Nicolas Balmet
Chronique | Le pique-nique consiste à «grignoter des choses sans valeur»
Dans cette chronique, rien n’est en toc. Chaque vérité, cocasse ou sidérante, est décortiquée par un journaliste fouineur et (très) tatillon qui voit la curiosité comme un précieux défaut.
Une nappe à carreaux et un frigobox rempli de mets froids à partager. Un peu de rosé pour les grands et des Capri-Sun pour les mômes. Un parasol, parce que le soleil est parfois un brin insistant. Et une brise de printemps pour caresser les peaux, histoire de rendre le moment encore plus cool. Vous l’avez bien en tête, cette parenthèse bucolique qui annonce doucement l’arrivée de l’été? Vous l’entendez, Thomas qui éternue à cause des pollens, et Alice qui se plaint de la présence de guêpes en rappelant que son tonton a failli mourir à cause de ça? Alors vous entendez aussi Malik qui connaît le truc parfait pour les éloigner – le marc de café brûlé – et Valérie qui lui répond que, non, le mieux, ça reste le vinaigre blanc avec quelques gouttes de liquide vaisselle. Et vous écoutez bien sûr Juliette qui explique que, dans un reportage, elle a appris que la lavande faisait aussi des miracles.
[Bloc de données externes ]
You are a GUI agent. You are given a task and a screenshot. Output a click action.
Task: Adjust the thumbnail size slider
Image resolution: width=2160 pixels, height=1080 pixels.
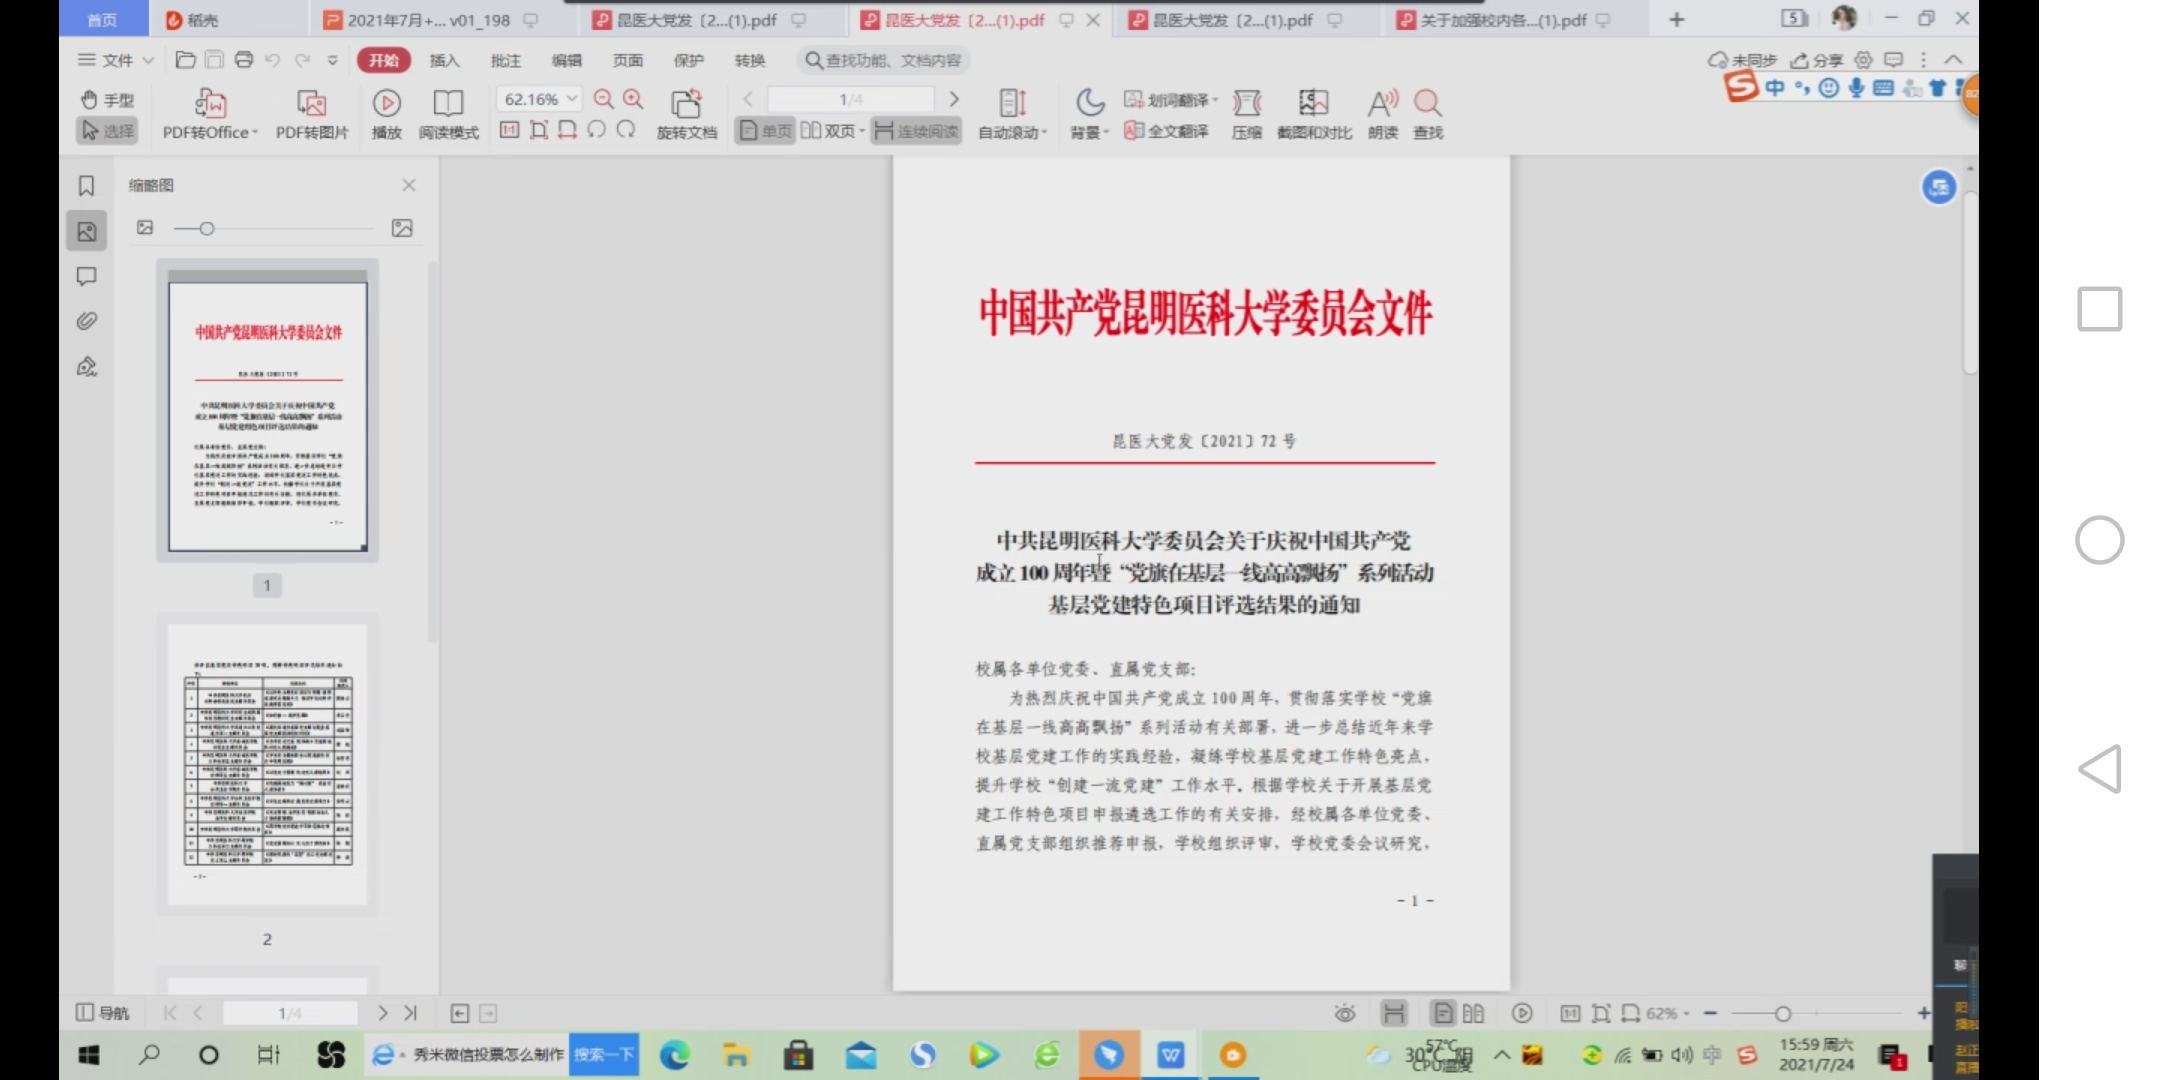point(207,229)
Dans la plupart des cas, la discussion sur les guêpes est tellement animée que les gens oublient de se poser la seule question qui mérite vraiment d’être posée: d’où vient donc le «pique-nique»? De mon côté, j’avoue que cette interrogation a déjà surgi plusieurs fois dans mon esprit, mais que je n’ai jamais pris le temps d’entamer des fouilles approfondies. Une lacune également valable pour le «croque-monsieur» ou la «chauve-souris», mais bon, je n’ai qu’une vie et je ne souhaite pas la consacrer uniquement aux excentricités de notre chère langue française, sinon, je ne vois pas trop à quel moment je jouerais à Candy Crush.
Afin de nourrir cette chronique, j’ai (enfin) remué ciel et terre avec la minutie qui, l’air de rien, est en train de bâtir ma légende. Et il s’avère que les plus éminents spécialistes sont d’accord pour dire que la locution pique-nique résulterait de l’association du verbe «piquer» – dans le sens «picorer» du terme – et du mot «nique» désignant jadis une «chose insignifiante, dérisoire». Traduction: pique-niquer reviendrait grosso modo à «picorer des choses sans valeur». Bien entendu, je vous suggère de faire preuve de prudence avec cette info. N’allez pas dire à Antoine que son kombucha n’a aucune valeur, vous risqueriez de pourrir l’ambiance et, ainsi, de voler la vedette aux guêpes, ce qui aura le don de les énerver et c’est bien connu, il ne faut surtout pas énerver les guêpes, c’est d’ailleurs pour ça que le tonton d’Alice a failli y passer, il avait abusé sur le rosé et était convaincu de pouvoir tuer un essaim à coups de Justin Bridou.
Paradoxalement, malgré la modestie de son nom, le pique-nique s’est forgé sa réputation grâce à la bourgeoisie qui, dès le XVIIIe siècle, investit les parcs pour y déguster des joyeux repas dès l’arrivée des beaux jours. «Henrietta, il reste de la feta?» ou «Aristide, file-moi le cidre» sont alors des expressions (probablement) courantes. Mais le pique-nique prend une aura encore plus prestigieuse au XIXe siècle, notamment en Grande-Bretagne où il est organisé dans les somptueux jardins des palais. Cerise sur le château: les têtes couronnées font appel à des chefs de renom afin de pouvoir épater leurs convives lors de ces rassemblements en plein air dignes des grands banquets.
Au fil des siècles, le pique-nique se met à séduire toutes les classes sociales, et pour cause: qu’on y serve du caviar ou du taboulé, le plaisir est exactement le même. Mais c’est toujours en Angleterre qu’aujourd’hui, le pique-nique reste une véritable et immuable institution: chaque année, au mois de juin, nos amis d’Outre-Manche se réunissent en masse pour leur traditionnelle National Picnic Week, soit une semaine entière dédiée à l’art du «manger ensemble» et à la reconnexion avec la nature. Un peu comme si Manet organisait un gigantesque Déjeuner sur l’herbe mais en autorisant les femmes à venir habillées. Il paraît que l’ambiance y est champêtre et conviviale à souhait. Il faut préciser que cela fait belle lurette que les British ont trouvé un remède imparable contre les guêpes: ils emportent toujours un disque d’Ed Sheeran dans leur panier en guise de menace.